• [Data in this exercise]:
--*--
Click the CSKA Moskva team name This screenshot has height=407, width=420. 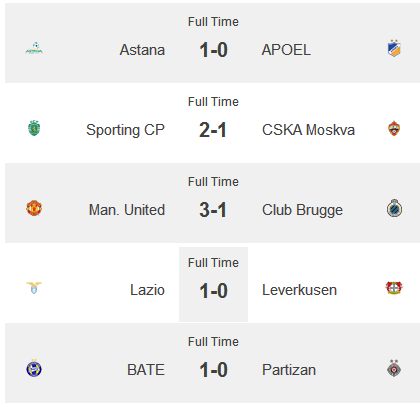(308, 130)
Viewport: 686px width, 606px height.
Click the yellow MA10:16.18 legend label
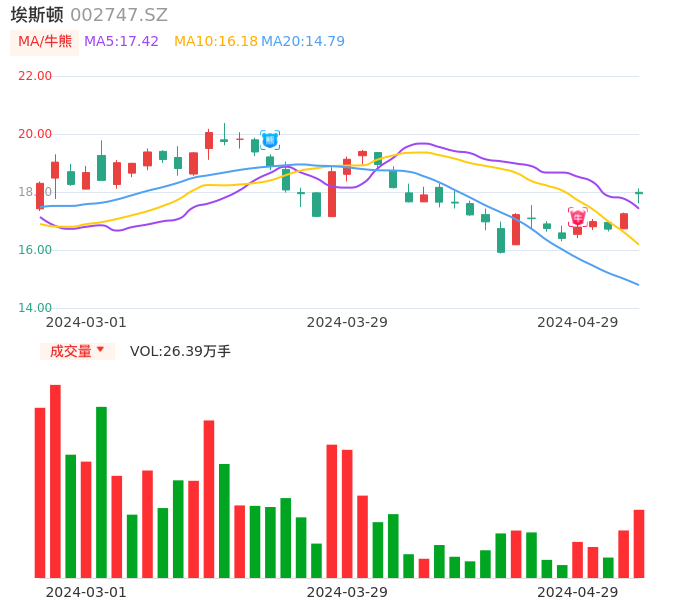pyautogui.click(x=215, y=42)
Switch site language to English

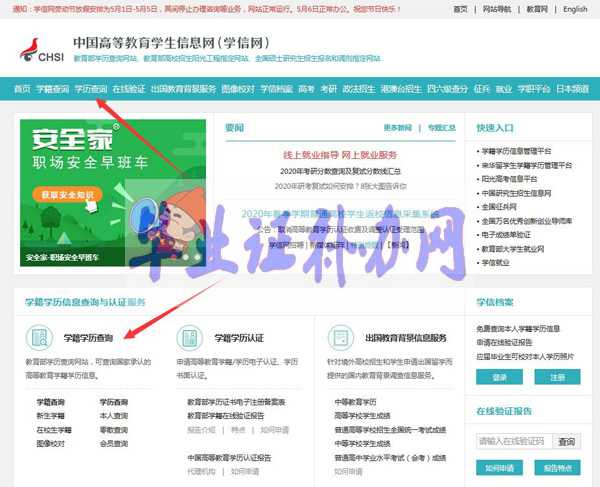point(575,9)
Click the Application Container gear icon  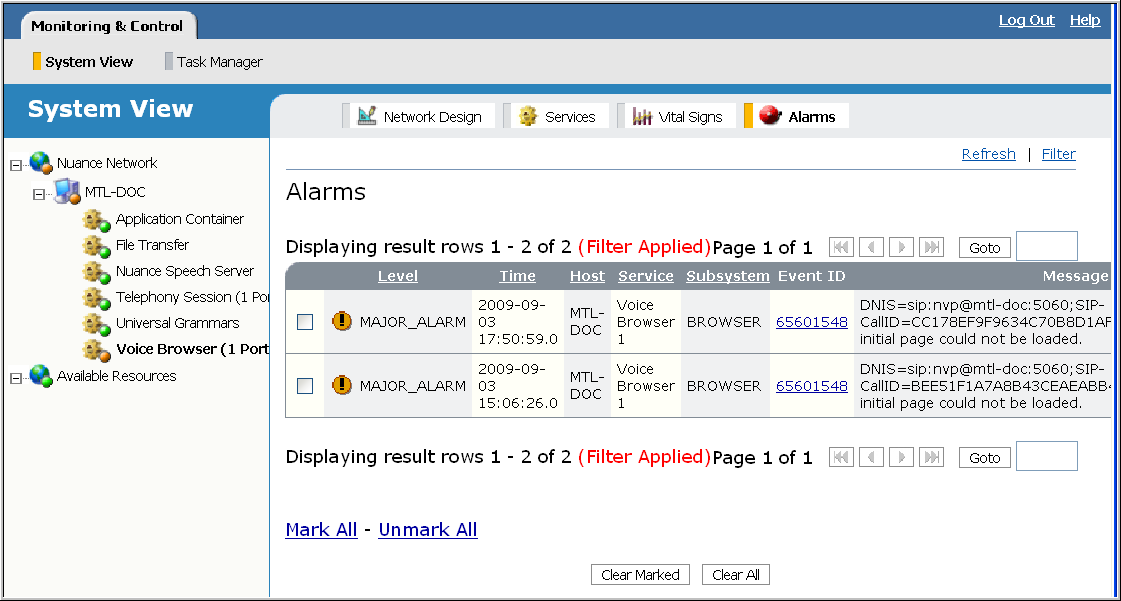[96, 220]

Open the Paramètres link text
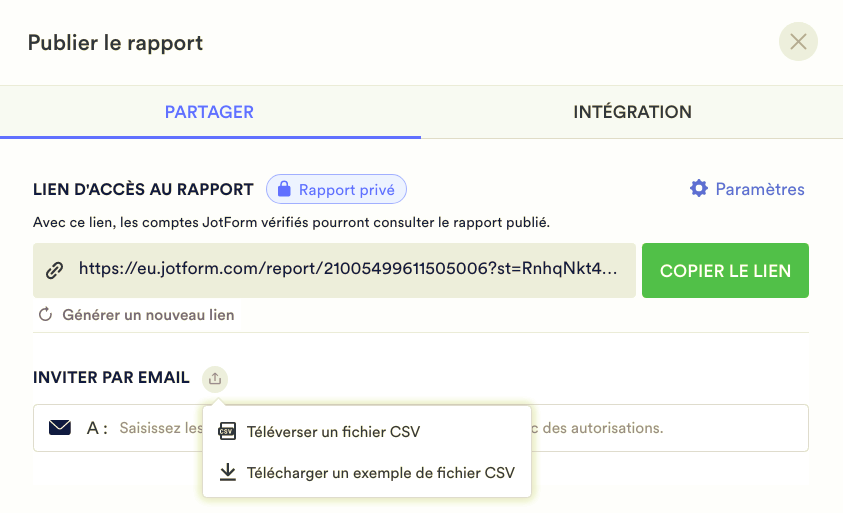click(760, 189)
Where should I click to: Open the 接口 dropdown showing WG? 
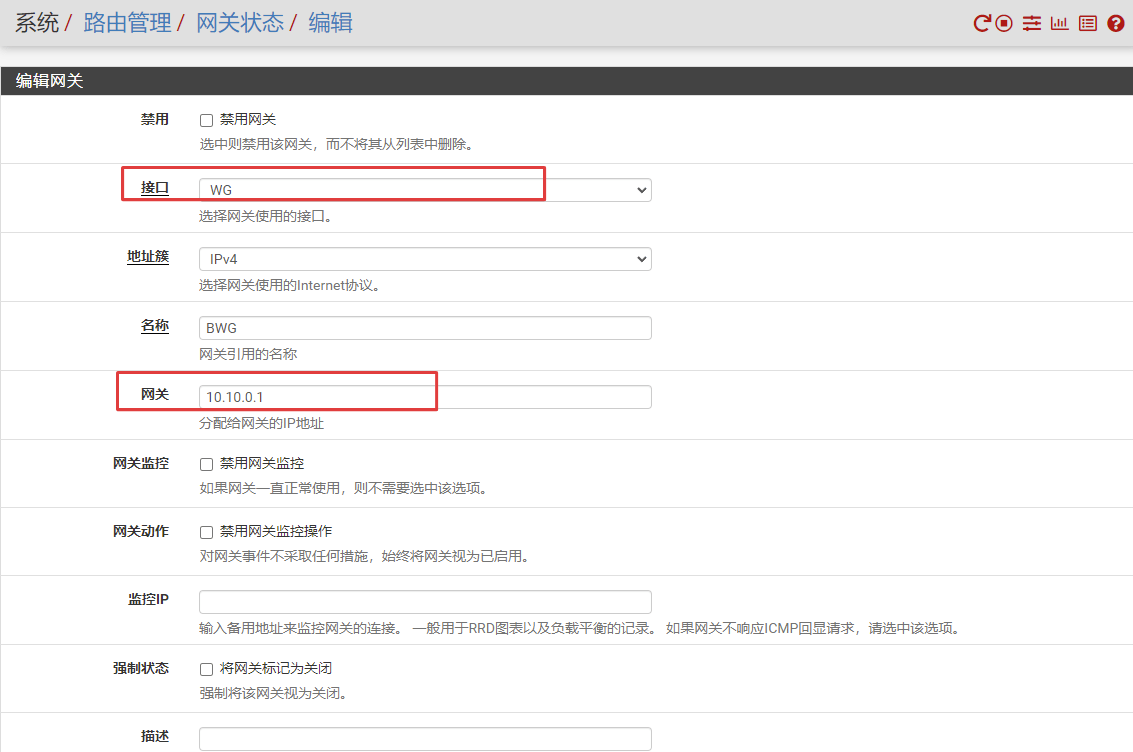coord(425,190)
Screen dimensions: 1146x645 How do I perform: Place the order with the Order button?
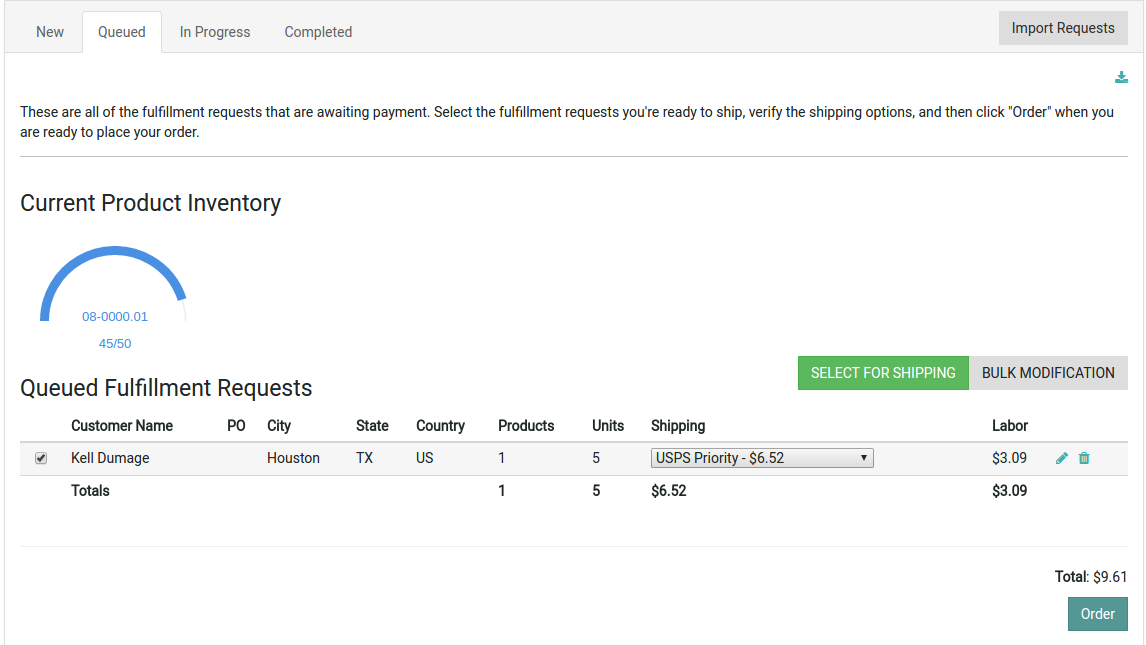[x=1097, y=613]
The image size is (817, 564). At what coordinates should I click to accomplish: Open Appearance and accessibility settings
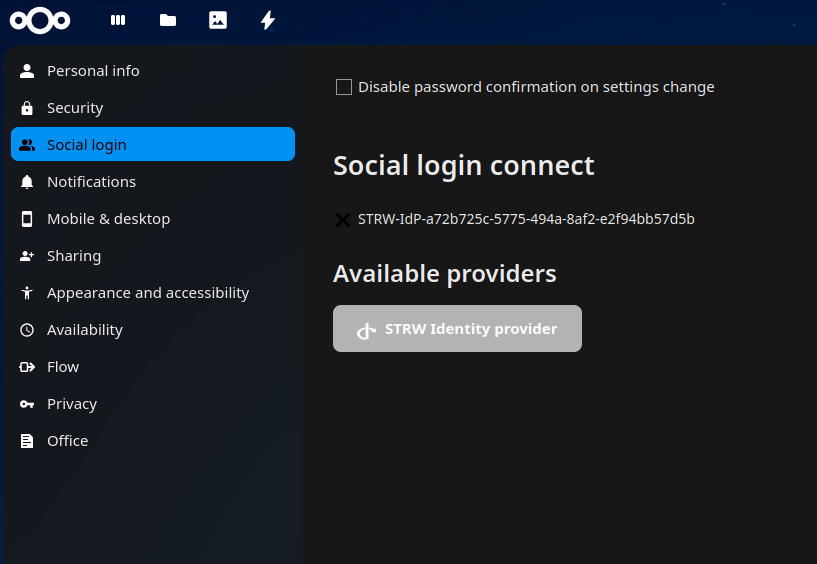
--*--
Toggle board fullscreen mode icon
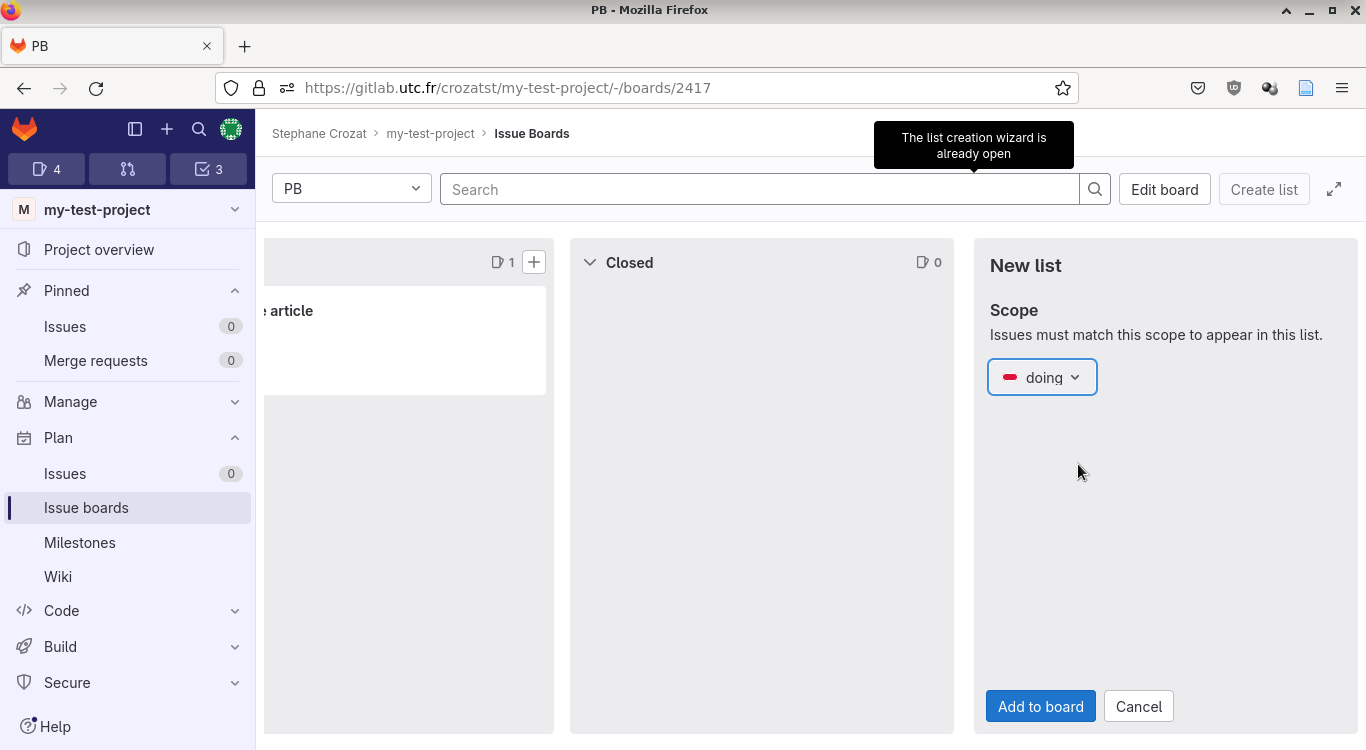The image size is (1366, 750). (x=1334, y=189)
--*--
• [Problem statement]: Only one stretch of the data is wanted: write out exactly the lines from the one holding "Screen dimensions: 1146x645" through the one holding "The image size is (817, 564).", both included, without the pictures.

• [Problem solution]:
Screen dimensions: 1146x645 How do I perform: Place the order with the Order button?
[x=1097, y=613]
The image size is (817, 564). At what coordinates should I click to accomplish: Open Appearance and accessibility settings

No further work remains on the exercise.